The best way to get better at systems thinking is to start drawing out systems diagrams. Drawing by hand in a journal is my preferred route, but there are also many services that make doing these easily. For example, here's an incredibly rough sketch of a diagram I copied from Richard Hamming's classic "The Art of Doing Science and Research" showing the essence of a CPU.
It also helps to see other people building up systems, as I've included some examples here. Functional block diagrams are my favorite but if you see any type of graph you could, theoretically, coerce that into the idea of a system and think about its causal relationships, how time plays a part of the system and the states that it may be in, how the author of the diagram has chosen to render distinct parts of the system, or maybe combine both the flow of units as well as the actions between nodes and see how confusing that gets.
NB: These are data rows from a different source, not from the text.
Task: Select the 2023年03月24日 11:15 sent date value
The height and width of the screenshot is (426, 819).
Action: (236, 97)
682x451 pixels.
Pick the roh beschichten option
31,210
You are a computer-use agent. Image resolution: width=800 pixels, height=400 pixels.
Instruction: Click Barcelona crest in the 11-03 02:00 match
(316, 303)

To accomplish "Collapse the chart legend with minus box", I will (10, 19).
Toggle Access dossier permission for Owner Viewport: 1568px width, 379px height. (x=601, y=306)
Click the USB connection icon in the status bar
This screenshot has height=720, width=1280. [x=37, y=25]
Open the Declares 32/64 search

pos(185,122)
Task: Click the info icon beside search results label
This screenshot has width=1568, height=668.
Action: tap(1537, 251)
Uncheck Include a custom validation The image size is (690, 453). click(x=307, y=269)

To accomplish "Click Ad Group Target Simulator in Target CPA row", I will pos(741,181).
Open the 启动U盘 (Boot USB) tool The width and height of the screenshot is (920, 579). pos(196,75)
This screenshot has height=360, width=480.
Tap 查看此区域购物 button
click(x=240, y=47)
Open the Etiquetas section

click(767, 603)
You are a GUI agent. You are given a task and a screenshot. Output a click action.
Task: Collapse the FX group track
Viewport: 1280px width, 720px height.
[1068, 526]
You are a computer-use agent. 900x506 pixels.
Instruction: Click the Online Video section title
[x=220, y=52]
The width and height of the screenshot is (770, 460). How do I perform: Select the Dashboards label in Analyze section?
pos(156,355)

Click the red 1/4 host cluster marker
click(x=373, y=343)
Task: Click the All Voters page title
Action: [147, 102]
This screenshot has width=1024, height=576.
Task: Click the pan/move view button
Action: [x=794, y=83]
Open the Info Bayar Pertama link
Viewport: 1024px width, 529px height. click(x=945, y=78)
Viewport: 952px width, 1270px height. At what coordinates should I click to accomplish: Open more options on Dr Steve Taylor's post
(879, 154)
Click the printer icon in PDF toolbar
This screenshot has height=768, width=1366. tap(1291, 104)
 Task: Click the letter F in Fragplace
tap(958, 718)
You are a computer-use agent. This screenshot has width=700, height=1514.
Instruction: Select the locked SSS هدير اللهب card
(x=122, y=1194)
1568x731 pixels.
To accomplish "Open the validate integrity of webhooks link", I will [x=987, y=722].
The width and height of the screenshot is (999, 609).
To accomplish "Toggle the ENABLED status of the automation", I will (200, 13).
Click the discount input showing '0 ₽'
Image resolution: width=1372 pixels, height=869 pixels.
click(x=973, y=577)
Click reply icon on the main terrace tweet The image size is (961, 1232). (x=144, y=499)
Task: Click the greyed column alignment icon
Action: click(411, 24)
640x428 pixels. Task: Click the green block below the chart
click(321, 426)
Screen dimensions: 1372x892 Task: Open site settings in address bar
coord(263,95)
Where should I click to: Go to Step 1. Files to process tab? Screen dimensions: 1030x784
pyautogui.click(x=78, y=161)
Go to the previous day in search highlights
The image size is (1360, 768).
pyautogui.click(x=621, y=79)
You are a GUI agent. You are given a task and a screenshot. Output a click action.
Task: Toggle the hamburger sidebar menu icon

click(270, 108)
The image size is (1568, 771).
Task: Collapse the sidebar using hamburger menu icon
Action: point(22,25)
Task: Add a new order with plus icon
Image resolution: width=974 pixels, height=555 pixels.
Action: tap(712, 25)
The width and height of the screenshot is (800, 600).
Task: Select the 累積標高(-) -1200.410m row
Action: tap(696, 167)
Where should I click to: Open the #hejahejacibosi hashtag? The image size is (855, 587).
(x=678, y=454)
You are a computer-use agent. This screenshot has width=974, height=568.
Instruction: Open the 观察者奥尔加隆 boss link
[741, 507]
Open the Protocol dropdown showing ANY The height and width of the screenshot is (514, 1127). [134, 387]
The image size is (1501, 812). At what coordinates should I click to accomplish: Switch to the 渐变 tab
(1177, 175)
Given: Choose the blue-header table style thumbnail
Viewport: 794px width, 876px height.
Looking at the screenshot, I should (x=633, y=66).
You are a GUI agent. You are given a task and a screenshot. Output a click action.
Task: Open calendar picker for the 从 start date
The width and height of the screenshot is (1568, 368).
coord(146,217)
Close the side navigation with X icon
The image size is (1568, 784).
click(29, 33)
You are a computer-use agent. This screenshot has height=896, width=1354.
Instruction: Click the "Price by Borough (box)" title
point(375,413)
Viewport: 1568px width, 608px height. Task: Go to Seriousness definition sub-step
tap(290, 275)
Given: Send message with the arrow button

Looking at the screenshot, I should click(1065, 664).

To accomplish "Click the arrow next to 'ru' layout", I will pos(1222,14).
There are lots of places like the Internet Archive and Bitsavers that have scanned copies of old computer reference manuals with plenty of circuit and functional block diagrams that are great places to start, and an article discussing architectural changes is worth it's weight in gold, like this one by Charity Majors. Don't worry about system diagrams being perfect; in the same way that writing can help you refine your thoughts, systems diagrams can help refine your thinking around a system.